Lois laughed in a self-depreciative way. “I wish I’d seen it that way.”

Clark shrugged. “I didn’t blame you. You’d worked too hard and made too much of a name for yourself to put it all on the line.” He shook his head. “Anyway, it’s all water under the bridge.”

Lois nodded. “Absolutely.” She slowed the car as they entered a one-way street. “This is Jimmy’s block,” she informed him.

Clark let out a low whistle at the picturesque, expensive-looking homes. “I had no idea being an editor paid so well,” he quipped dryly.

That made Lois laugh. “It doesn’t. But his wife’s making a killing as a lawyer.”

“Ahh,” Clark remarked, nodding sagely.

“There, at the end of the block,” Lois said, pointing, and ignoring his attempt at humor. “The one with the green trim.”

“Nice place,” Clark replied, looking at the house in question. “I’m proud of him.”
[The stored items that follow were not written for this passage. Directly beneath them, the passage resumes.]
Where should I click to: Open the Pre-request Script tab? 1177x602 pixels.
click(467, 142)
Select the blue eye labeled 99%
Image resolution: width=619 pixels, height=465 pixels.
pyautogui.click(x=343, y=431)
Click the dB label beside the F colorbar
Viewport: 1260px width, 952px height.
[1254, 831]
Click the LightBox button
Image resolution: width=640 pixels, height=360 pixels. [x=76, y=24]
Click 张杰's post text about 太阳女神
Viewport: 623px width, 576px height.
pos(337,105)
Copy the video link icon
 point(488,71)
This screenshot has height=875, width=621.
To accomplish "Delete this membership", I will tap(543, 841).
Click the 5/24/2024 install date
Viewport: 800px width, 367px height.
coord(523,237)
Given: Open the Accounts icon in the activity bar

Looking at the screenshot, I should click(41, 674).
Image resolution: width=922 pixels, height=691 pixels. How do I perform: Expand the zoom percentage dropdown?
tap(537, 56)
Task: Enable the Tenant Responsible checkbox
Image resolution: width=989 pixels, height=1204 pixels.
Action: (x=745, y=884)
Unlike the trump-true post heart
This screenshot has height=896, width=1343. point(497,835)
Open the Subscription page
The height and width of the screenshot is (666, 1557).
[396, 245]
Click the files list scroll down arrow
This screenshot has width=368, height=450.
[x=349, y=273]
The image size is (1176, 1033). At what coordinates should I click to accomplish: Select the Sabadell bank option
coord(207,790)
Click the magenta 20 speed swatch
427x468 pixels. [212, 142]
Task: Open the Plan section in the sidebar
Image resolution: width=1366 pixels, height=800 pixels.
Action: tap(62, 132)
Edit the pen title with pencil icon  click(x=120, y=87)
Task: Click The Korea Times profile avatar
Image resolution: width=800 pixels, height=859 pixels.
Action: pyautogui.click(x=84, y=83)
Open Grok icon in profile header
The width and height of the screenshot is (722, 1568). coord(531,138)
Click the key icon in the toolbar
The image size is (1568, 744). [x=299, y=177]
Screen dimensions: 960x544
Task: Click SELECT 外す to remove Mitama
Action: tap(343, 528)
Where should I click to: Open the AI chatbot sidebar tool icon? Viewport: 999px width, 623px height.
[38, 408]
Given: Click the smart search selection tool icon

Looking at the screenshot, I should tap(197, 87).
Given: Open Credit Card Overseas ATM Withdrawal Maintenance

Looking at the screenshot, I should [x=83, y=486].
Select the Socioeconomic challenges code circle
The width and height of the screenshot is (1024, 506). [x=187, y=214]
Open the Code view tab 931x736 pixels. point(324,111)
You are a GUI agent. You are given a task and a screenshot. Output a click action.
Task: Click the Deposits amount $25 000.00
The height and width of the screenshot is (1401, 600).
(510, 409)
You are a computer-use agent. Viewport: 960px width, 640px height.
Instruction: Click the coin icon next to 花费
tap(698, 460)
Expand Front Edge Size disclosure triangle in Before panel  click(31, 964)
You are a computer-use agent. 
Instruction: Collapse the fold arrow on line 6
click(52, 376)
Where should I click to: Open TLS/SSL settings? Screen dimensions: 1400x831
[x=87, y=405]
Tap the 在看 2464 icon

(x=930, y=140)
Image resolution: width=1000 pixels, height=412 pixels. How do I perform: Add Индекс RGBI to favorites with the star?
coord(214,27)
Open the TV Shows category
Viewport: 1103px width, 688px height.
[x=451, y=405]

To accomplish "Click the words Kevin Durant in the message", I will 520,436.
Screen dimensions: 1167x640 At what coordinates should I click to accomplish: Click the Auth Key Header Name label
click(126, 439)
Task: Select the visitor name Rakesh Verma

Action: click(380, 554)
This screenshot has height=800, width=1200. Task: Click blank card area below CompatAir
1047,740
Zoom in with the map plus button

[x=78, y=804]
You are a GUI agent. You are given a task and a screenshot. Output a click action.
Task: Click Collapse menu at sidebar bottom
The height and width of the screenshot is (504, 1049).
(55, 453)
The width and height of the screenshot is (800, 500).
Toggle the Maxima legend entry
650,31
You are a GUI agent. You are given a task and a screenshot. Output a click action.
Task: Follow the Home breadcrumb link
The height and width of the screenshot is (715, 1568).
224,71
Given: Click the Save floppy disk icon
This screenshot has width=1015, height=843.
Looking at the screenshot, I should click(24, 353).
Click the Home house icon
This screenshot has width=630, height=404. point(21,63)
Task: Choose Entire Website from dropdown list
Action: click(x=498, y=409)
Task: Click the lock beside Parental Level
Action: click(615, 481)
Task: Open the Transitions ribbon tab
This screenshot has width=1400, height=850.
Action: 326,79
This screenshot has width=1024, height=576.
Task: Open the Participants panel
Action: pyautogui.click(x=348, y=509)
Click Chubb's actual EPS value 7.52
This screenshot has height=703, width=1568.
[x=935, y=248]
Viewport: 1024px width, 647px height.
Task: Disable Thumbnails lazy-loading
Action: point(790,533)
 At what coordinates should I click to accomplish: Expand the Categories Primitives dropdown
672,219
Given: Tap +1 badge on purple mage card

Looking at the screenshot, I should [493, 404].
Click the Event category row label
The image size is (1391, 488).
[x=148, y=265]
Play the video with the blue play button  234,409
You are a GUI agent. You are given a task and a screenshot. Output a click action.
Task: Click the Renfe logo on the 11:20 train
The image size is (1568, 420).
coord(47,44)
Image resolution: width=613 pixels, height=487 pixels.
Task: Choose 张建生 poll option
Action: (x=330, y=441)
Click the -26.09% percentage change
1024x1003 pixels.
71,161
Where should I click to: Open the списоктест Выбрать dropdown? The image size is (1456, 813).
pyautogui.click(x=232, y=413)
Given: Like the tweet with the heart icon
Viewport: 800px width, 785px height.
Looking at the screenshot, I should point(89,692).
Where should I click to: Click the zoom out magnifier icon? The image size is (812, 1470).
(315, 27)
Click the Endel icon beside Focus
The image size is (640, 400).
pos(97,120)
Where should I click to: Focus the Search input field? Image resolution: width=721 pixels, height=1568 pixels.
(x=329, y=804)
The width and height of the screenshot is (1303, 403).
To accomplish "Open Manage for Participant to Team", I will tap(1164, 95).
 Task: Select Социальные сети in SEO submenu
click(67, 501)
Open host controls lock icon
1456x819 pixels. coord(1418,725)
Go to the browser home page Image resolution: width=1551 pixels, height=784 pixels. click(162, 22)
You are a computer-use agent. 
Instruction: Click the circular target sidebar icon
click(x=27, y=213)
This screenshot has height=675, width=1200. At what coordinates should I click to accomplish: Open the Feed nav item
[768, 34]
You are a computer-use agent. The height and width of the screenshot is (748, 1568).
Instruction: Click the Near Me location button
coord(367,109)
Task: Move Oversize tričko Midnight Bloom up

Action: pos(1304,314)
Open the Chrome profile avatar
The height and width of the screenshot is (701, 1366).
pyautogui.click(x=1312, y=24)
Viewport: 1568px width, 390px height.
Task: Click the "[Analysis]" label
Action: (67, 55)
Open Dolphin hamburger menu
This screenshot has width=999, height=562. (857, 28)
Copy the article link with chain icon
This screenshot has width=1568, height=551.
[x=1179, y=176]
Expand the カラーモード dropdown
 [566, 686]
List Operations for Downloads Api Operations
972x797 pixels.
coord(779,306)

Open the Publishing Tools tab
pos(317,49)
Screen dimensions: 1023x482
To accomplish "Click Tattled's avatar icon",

Lois grinned as she pulled the car into the first available spot, just two houses away from Jimmy’s. “Me too.” She gave Clark a discerning look as she shut off the engine. “Are you ready for this?”

“I was born ready,” Clark answered, though there was a twinge of nervousness inside of him. He grabbed the door handle as he unclipped his seatbelt. “Let’s do this.”

In mere minutes they were standing at Jimmy’s door. Lois went to ring the doorbell, but he must have been looking out the window, waiting for them. He opened the door before Lois could touch her fingertip to the small, lighted button. He blinked when he saw Clark standing there, his hands in his pockets, his stance casual and reserved, like a shy schoolboy.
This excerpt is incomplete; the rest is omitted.